## Dataset extract

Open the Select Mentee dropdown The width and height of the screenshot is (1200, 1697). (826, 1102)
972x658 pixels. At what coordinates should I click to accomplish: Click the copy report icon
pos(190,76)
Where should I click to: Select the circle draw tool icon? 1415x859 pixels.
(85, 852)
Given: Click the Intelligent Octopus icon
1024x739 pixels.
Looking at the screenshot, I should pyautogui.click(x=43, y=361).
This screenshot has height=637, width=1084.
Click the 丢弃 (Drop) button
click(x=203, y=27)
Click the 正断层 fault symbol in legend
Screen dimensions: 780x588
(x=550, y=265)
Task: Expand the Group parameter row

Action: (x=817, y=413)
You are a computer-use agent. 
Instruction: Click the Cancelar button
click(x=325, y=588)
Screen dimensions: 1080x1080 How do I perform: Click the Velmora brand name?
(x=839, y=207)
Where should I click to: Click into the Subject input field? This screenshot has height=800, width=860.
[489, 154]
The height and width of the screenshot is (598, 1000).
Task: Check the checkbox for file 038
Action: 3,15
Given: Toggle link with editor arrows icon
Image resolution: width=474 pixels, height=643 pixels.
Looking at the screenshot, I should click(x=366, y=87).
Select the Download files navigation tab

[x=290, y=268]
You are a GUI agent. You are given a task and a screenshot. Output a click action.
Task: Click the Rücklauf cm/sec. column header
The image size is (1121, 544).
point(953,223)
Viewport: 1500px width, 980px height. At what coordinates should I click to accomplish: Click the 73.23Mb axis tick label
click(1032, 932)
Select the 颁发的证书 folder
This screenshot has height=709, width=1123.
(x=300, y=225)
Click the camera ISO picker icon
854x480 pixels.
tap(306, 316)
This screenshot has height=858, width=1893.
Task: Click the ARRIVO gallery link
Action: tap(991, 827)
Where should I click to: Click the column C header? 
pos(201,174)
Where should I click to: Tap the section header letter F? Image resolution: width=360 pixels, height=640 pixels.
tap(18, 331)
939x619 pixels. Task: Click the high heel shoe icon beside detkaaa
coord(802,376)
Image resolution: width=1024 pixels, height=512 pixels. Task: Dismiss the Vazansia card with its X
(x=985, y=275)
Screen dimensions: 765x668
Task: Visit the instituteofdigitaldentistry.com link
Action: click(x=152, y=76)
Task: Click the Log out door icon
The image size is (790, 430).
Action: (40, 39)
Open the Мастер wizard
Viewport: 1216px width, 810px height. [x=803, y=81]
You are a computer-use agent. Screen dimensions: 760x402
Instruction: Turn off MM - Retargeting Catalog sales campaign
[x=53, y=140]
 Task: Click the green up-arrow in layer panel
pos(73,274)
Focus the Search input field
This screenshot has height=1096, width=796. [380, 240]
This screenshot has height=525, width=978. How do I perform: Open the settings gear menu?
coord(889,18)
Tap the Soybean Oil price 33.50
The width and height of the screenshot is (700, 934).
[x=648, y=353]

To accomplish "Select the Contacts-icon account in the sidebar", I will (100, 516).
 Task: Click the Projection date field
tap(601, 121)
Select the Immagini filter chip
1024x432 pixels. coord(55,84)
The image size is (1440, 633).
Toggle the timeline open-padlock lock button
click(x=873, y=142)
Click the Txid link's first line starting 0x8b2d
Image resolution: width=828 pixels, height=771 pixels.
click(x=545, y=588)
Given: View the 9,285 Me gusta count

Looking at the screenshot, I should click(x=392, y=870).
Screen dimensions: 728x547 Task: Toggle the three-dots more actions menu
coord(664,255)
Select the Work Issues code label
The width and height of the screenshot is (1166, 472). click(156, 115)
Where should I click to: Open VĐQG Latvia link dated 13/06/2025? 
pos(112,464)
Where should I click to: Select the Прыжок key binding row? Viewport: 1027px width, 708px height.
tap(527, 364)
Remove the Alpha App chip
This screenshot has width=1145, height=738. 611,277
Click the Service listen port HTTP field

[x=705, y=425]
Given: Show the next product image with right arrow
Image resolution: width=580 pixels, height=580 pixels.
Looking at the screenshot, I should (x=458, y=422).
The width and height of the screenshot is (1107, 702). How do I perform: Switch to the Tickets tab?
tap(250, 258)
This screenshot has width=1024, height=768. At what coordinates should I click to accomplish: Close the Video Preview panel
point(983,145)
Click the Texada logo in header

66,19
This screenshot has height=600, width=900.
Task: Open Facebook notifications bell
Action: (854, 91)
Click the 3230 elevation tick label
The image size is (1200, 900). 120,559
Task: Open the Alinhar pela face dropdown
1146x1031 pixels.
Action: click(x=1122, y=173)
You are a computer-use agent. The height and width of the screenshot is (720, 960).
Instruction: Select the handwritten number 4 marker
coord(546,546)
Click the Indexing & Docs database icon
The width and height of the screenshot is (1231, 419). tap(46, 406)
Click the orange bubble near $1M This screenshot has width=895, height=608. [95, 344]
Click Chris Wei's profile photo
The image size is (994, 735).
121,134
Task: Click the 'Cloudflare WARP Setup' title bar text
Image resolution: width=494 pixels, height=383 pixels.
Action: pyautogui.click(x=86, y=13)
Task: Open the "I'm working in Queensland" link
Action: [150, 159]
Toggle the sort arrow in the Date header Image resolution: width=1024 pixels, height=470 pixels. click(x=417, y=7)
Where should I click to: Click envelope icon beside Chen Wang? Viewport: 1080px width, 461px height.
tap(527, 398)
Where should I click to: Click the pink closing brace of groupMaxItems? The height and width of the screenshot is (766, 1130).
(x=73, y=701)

## Instructions for the task
Set aside each line above that includes the string "agent" and report it.

## Your solution
You are a computer-use agent. 
You are a GUI agent. You are given a task and a screenshot. Output a click action.
You are a computer-use agent. Screen dimensions: 760x402
You are a computer-use agent. The height and width of the screenshot is (720, 960).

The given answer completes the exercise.